Green River Fossil Fish Knightia eocaena

Name: Order: Clupeifomes; Family: Clupeidae; Knightia eocaena

Age: Eocene

Size (25.4 mm = 1 inch) 92 mm in length on 140 mm by 84 mm matrix

Location: Green River Formation, Fossil Lake, Kemmerer, Wyoming

Code: WFF46

Price: $40.00 - sold


Green River Fossil Fish KnightiaDescription: This 50 million year-old, Eocene-Era fossil fish comes from one of the world's famous Laggerstatten, the Green River Formation in Wyoming. A small portion of the fish fossils from Green River exhibits such fine preservation. The significant extent of soft-tissue preservation that makes the site famous is evident in this specimen.

This particular fish is Knightia eocaena, the State Fossil of Wyoming. In Fossil Lake, these fish reach their maximum size of 25 cm, but averages roughly half that. Knightia was a schooling fish which is sometimes found in mass mortality layers confined to a single plane, indicative of a single event. Theories as to the reasons include stratified water turnovers as well as poisoning due to blooms of blue-green algae. The modern-day Alewife is known to do so in the Great Lakes of the US.

About the Green River Formation: Class Actinopterygii, the ray-finned bony fishes, comprise almost half of all known species of vertebrates, some 20,000 extant species. There are numerous locations worldwide that are noted for wondrous preservation of bony fishes, and the Green River formation that covers some 25,000 square miles of SW Wyoming, west Colorado and east Utah is one of the premier examples. The formation is one of the largest lacustrine sedimentary accumulations in the world, and spans the period from 40 to 50 million years ago during the Eocene Epoch.

During the Eocene, based on the fossil record, the region was sub-tropical to temperate. Some 60 vertebrate taxa have been described from the formation, including crocodiles, boa constrictors, and birds, as well as abundant invertebrates and plants.

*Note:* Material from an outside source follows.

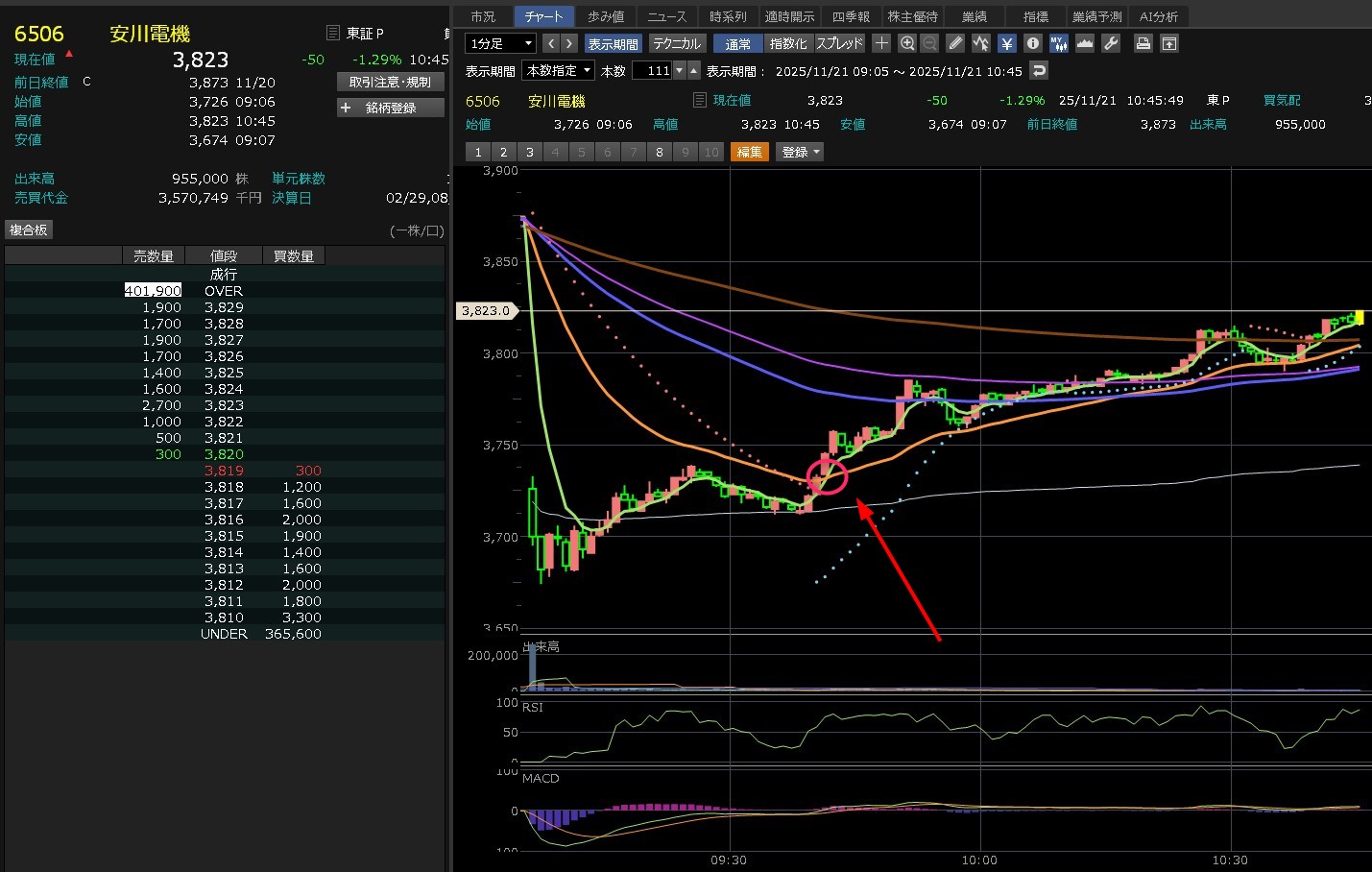Viewport: 1372px width, 872px height.
Task: Open the 四季報 tab
Action: pyautogui.click(x=851, y=16)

The unusually excellent preservation of the Green River fish fossils is usually attributed to a combination of two factors: 1) a cold period during the Eocene that would have caused dead fish to sink faster due to a less inflated swim bladder; and 2) the great depth of the lakes and the consequent anoxic conditions that would have often prevented scavengers from disturbing the carcasses.